Fuori Tg - Fuori pagina

di Maria Rosaria De Medici

  • stroke unitUn’emorragia o l’occlusione di un’arteria cerebrale. I tessuti del cervello restano in parte senza nutrimento e subiscono danni gravi, quando arriva l’ictus bisogna intervenire subito. Si chiama il 118 e si corre al pronto soccorso? Ma quale? Il più vicino, questo prescrivono i protocolli di emergenza.

    Peccato che non tutti gli ospedali oggi dispongano di un’unità specializzata nella terapia intensiva post-ictus. Le “stroke unit” sono distribuite in modo irregolare sul territorio nazionale,  con una concentrazione pari all’80% nelle regioni del nord Italia, e poche unità al sud. In alcune grandi città non c’è neppure uno di questi reparti.

    Le ore immediatamente successive sono decisive per l’ictus, perché la riabilitazione motoria, del linguaggio, l’attività che il paziente riesce a svolgere sin dai primi giorni, tutto questo contribuisce in modo determinante al recupero.

    Un mese e mezzo trascorre tra reparto d’emergenza e clinica riabilitativa, e qui in Italia abbiamo luoghi considerati eccellenze europee, dove si sperimentano macchine e tecnologie nuovissime, nella prospettiva di un trasferimento a domicilio delle terapie post ictus.
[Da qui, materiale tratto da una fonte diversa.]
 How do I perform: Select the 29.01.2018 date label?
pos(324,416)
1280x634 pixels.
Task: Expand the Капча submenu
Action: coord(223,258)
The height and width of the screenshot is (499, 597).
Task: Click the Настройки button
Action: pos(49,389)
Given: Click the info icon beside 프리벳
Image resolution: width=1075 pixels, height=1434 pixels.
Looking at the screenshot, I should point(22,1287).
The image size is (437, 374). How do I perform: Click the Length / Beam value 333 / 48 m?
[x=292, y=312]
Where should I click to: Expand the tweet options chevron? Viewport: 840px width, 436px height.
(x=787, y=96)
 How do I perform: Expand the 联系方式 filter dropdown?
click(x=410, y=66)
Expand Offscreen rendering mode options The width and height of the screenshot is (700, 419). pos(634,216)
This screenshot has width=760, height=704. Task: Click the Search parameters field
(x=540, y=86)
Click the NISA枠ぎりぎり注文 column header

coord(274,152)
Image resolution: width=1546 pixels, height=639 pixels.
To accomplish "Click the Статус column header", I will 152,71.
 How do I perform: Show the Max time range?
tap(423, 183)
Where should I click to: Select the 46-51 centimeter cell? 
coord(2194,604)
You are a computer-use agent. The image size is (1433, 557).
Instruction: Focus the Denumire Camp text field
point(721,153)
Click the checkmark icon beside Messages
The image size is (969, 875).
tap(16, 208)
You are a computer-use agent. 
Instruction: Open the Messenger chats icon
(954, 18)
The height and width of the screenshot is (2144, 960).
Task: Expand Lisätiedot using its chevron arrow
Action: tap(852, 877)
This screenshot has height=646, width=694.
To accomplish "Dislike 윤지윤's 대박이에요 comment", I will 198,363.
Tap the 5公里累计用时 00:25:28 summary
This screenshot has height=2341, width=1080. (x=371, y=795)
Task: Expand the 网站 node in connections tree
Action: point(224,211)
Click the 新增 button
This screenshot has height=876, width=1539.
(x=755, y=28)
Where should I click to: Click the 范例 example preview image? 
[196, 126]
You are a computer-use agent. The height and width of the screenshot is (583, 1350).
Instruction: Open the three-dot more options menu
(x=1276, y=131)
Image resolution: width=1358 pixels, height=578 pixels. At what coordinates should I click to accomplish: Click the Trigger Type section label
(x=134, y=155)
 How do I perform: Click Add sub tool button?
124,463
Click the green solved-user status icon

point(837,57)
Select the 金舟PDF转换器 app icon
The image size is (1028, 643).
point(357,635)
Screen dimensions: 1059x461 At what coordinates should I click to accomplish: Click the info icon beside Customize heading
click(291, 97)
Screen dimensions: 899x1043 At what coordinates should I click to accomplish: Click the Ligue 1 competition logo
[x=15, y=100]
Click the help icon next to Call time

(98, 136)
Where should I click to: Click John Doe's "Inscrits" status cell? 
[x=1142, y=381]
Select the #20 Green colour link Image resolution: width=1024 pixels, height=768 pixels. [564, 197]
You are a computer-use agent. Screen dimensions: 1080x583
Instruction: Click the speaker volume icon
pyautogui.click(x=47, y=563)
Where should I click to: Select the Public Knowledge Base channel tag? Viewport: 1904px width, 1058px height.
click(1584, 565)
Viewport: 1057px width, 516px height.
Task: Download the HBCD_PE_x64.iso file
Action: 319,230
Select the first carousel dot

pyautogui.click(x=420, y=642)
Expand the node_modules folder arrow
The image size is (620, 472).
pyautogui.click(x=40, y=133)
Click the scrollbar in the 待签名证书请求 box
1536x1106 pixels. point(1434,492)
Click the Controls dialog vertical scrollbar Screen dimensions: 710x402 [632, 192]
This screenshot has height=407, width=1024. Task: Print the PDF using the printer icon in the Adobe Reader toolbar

Già, ma questo avverrà in futuro.

    Oggi i pazienti che superano i 40 giorni di prima riabilitazione si ritrovano da soli a gestire la terza fase di cura, quella che spesso può indurre depressione, senso di abbandono, anche nelle famiglie degli ammalati. E’ questo il punto debole, ed è il costo sociale più alto che deriva come conseguenza dall’ictus.

    Quindi, prima di arrivare a un attacco acuto, cerchiamo di conoscere i fattori di rischio molto precoci: la pressione alta, già a partire dai 40 anni, la fibrillazione atriale – alterazione dei ritmo cardiaco – dopo i 65 anni. Quanto allo stile di vita, oltre a mangiare poco di tutto, eliminare il fumo, moderare il consumo di alcolici, muoversi almeno 30 minuti al giorno – la solita passeggiata a passo svelto –  c’è anche il fattore sonno. Dormire nelle ore giuste, la notte, e fare attenzione alle apnee nel sonno, che vanno tenute sotto controllo. E infine, non superare il proprio peso normale, insomma combattere l’obesità, che è la causa prima di molte patologie.